Ryan Greenblatt

I work at Redwood Research.

Wiki Contributions

Comments

  • I’m not sure we’re worrying about the same regimes.
    • The regime I’m most worried about is:
      • AI systems which are much smarter than the smartest humans
      • ...
    • It’s unclear to me whether the authors are discussing alignment in a regime like the one above, or a regime like “LLMs which are not much smarter than the smartest humans.” (I too am very optimistic about remaining safe in this latter regime.)
      • ...

The AI Optimists don't make this argument AFAICT, but I think optimism about effectively utilizing "human level" models should transfer to a considerable amount of optimism about smarter than human models due to the potential for using these "human level" systems to develop considerably better safety technology (e.g. alignment research). AIs might have structural advantages (speed, cost, and standardization) which make it possible heavily accelerate R&D[1] even at around qualitatively "human level" capabilities. (That said, my overall view is that even if we had the exact human capability profile while also having ML structural advantages these systems would themselves pose substantial (e.g. 15%) catastrophic misalignment x-risk on the "default" trajectory because we'll want to run extremely large numbers of these systems at high speeds.)

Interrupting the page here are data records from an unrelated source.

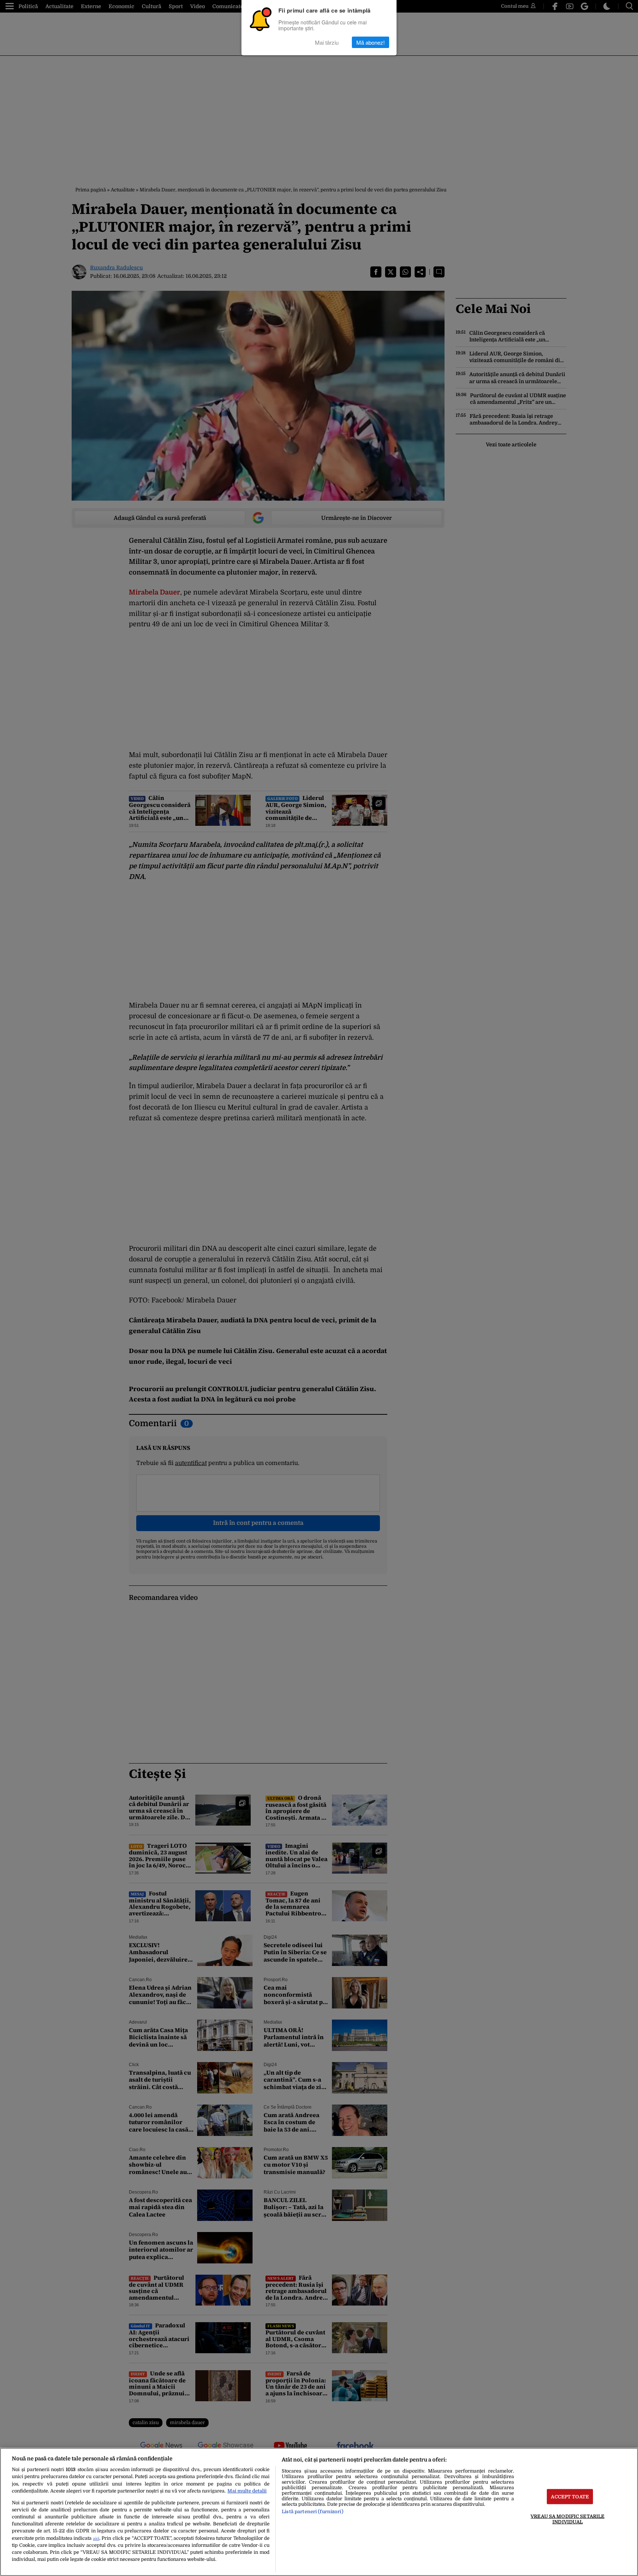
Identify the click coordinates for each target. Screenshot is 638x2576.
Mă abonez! (370, 42)
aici (96, 2538)
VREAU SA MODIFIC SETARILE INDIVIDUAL (567, 2518)
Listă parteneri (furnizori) (312, 2511)
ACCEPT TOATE (570, 2496)
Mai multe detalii (247, 2491)
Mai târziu (327, 42)
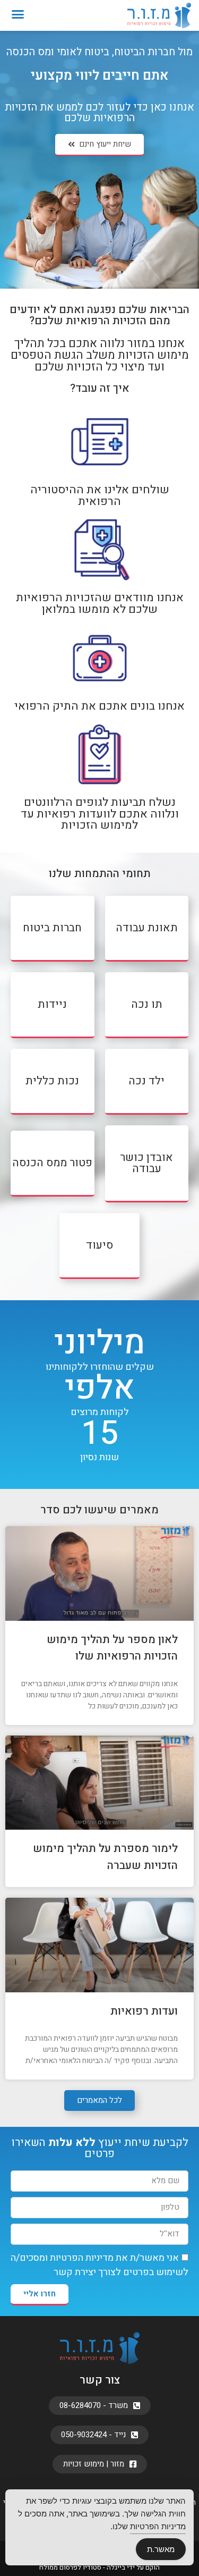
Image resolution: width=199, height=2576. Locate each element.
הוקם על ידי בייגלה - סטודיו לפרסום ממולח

The idea of using human level models like this has a bunch of important caveats which mean you shouldn't end up being extremely optimistic overall IMO[2]:

  •  It's not clear that "human level" will be a good description at any point. AIs might be way smarter than humans in some domains while way dumber in other domains. This can cause the oversight issues mentioned in the parent comment to manifest prior to massive acceleration of alignment research. (In practice, I'm moderately optimistic here.)
  • Is massive effective acceleration enough? We need safety technology to keep up with capabilites and capabilities might also be accelerated. There is the potential for arbitrarily scalable approaches to safety which should make us somewhat more optimistic. But, it might end up being the case that to avoid catastrophe from AIs which are one step smarter than humans we need the equivalent of having the 300 best safety researchers work for 500 years and we won't have enough acceleration and delay to manage this. (In practice I'm somewhat optimistic here so long as we can get a 1-3 year delay at a critical point.)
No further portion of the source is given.